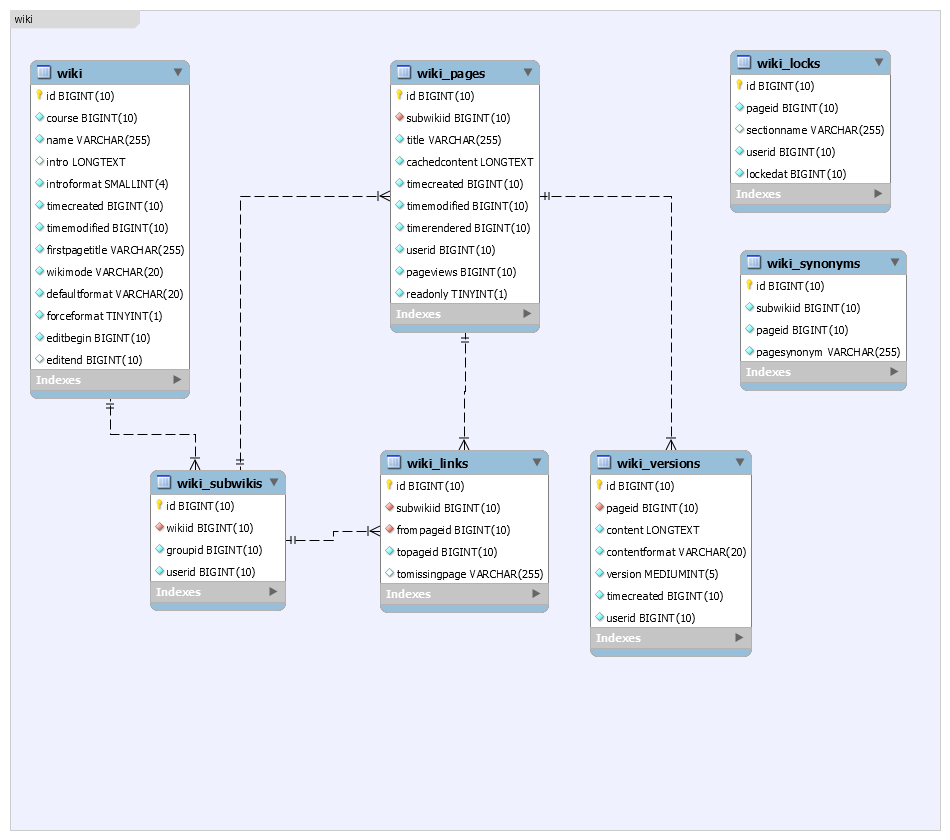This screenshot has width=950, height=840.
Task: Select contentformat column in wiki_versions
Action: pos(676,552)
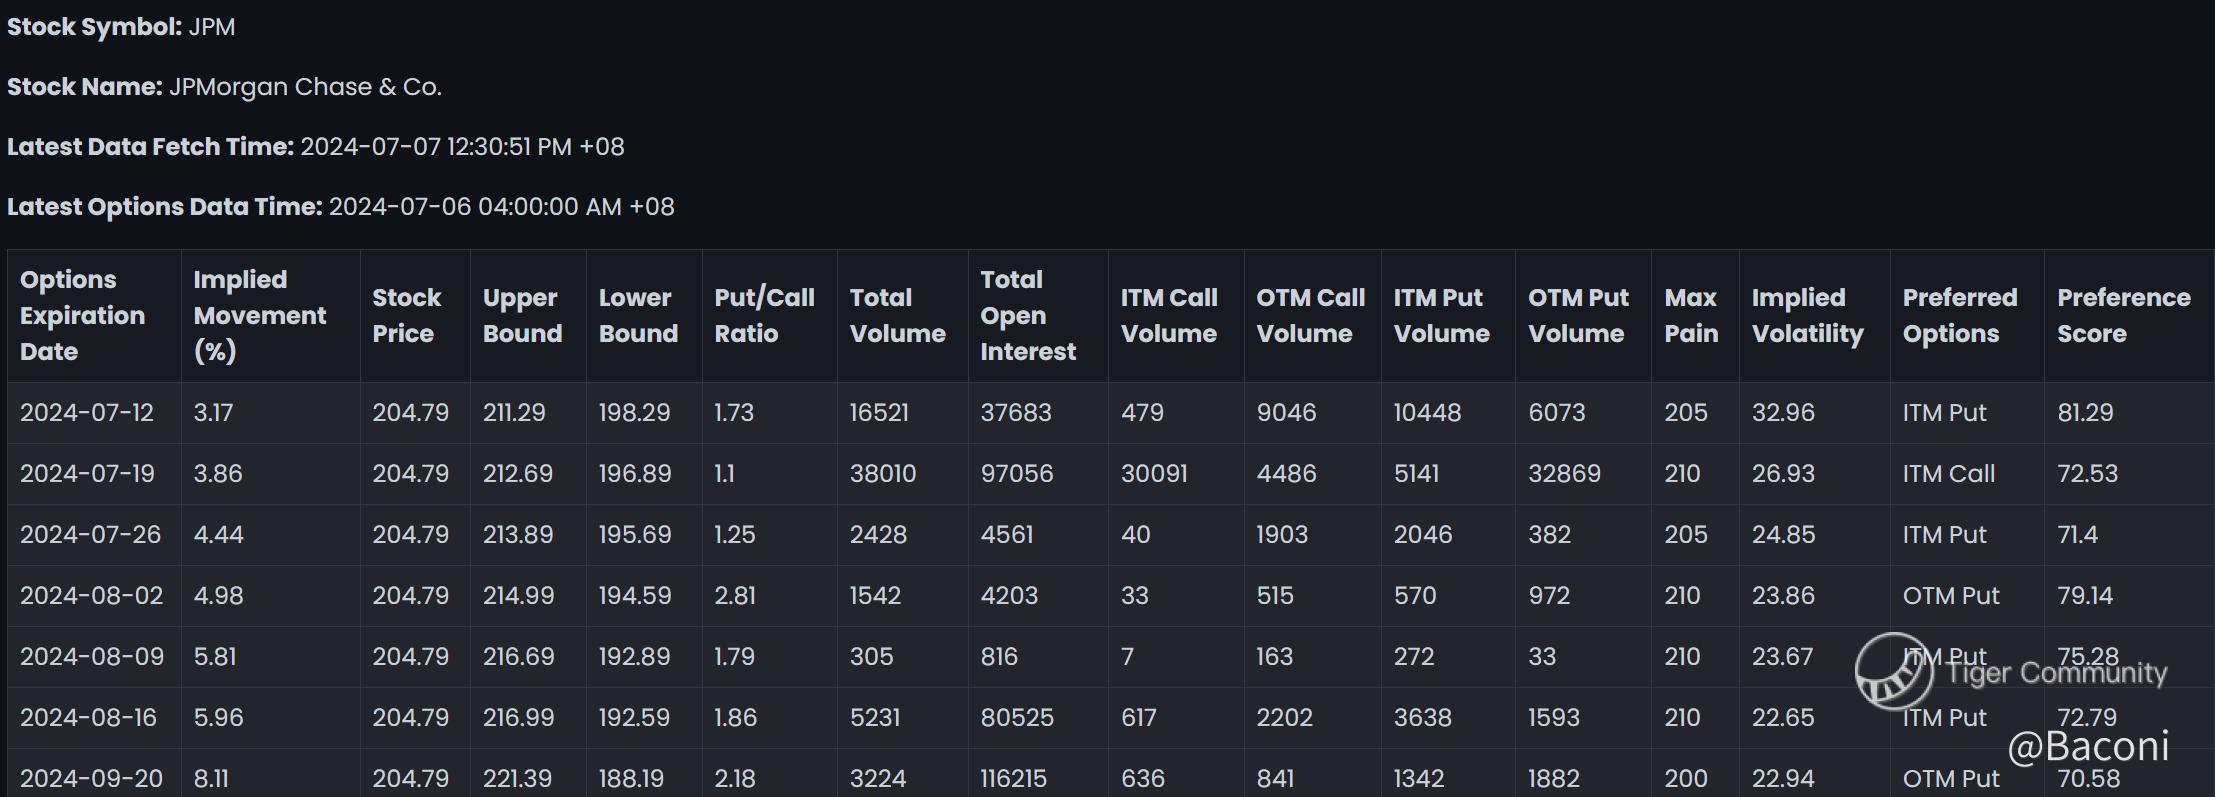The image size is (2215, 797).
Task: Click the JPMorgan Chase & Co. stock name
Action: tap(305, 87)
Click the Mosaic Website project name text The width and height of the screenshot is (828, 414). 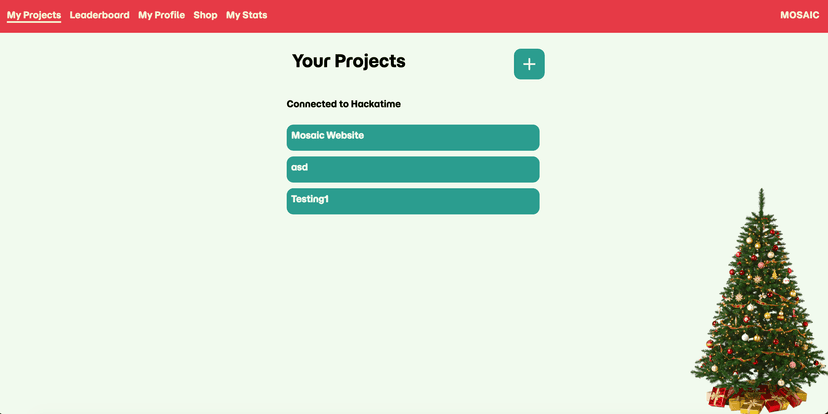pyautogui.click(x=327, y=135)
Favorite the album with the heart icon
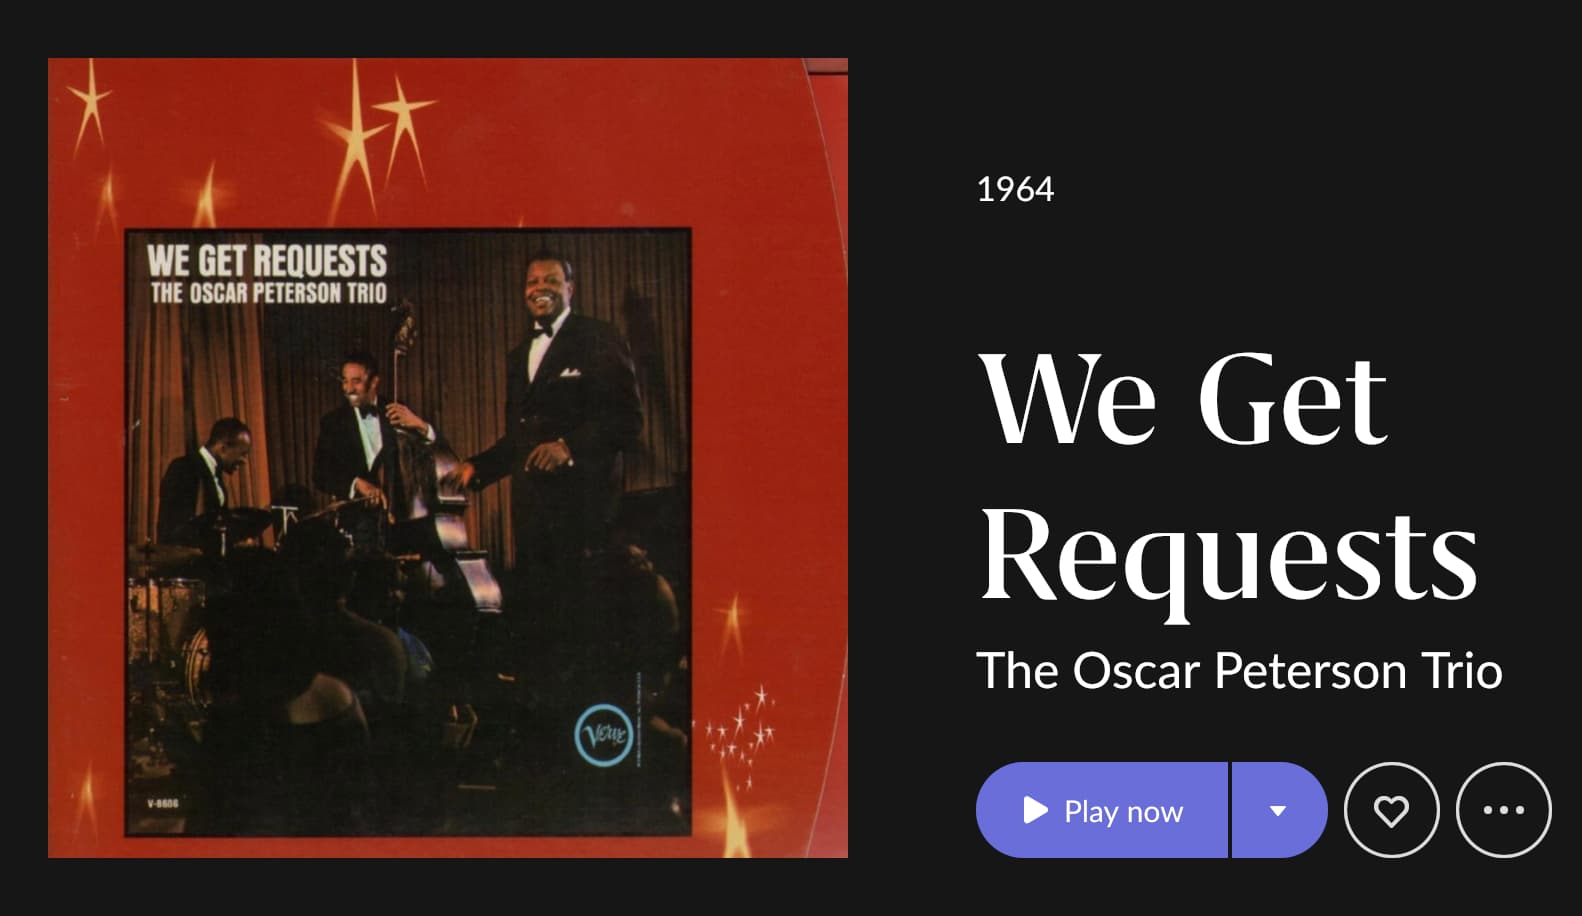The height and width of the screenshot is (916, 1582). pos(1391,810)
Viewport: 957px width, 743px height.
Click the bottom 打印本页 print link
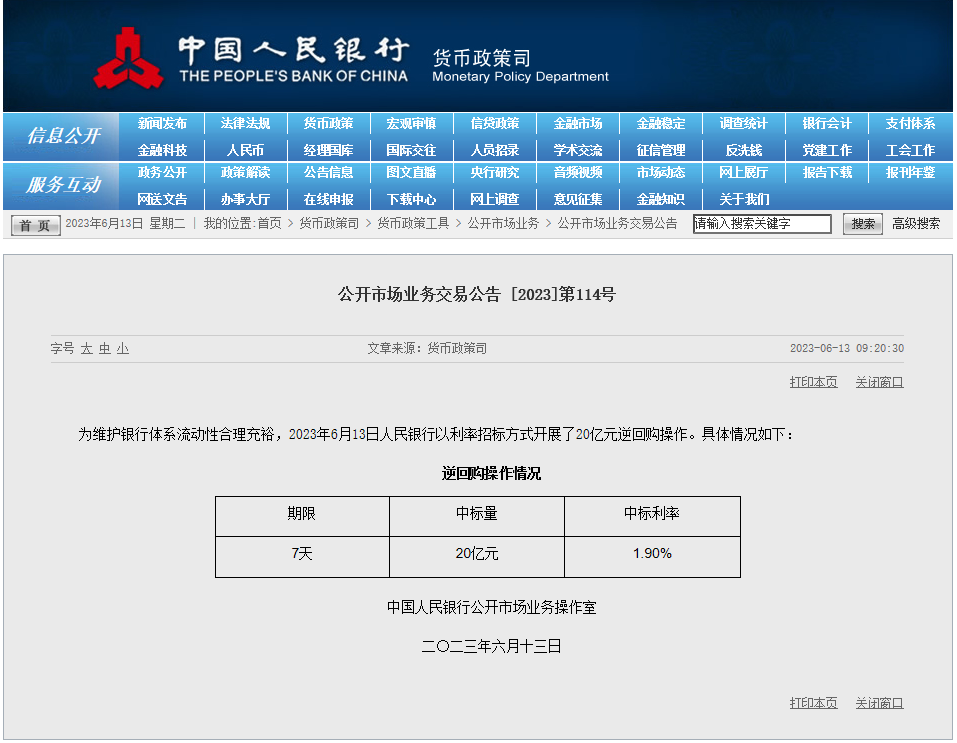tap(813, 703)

-----

PROBLEM DESCRIPTION — In your reply, please print exactly the lines from the one with "Viewport: 957px width, 743px height." through the final line of the listing above, both included, and no pictures.

ANSWER SPACE —
Viewport: 957px width, 743px height.
Click the bottom 打印本页 print link
tap(813, 703)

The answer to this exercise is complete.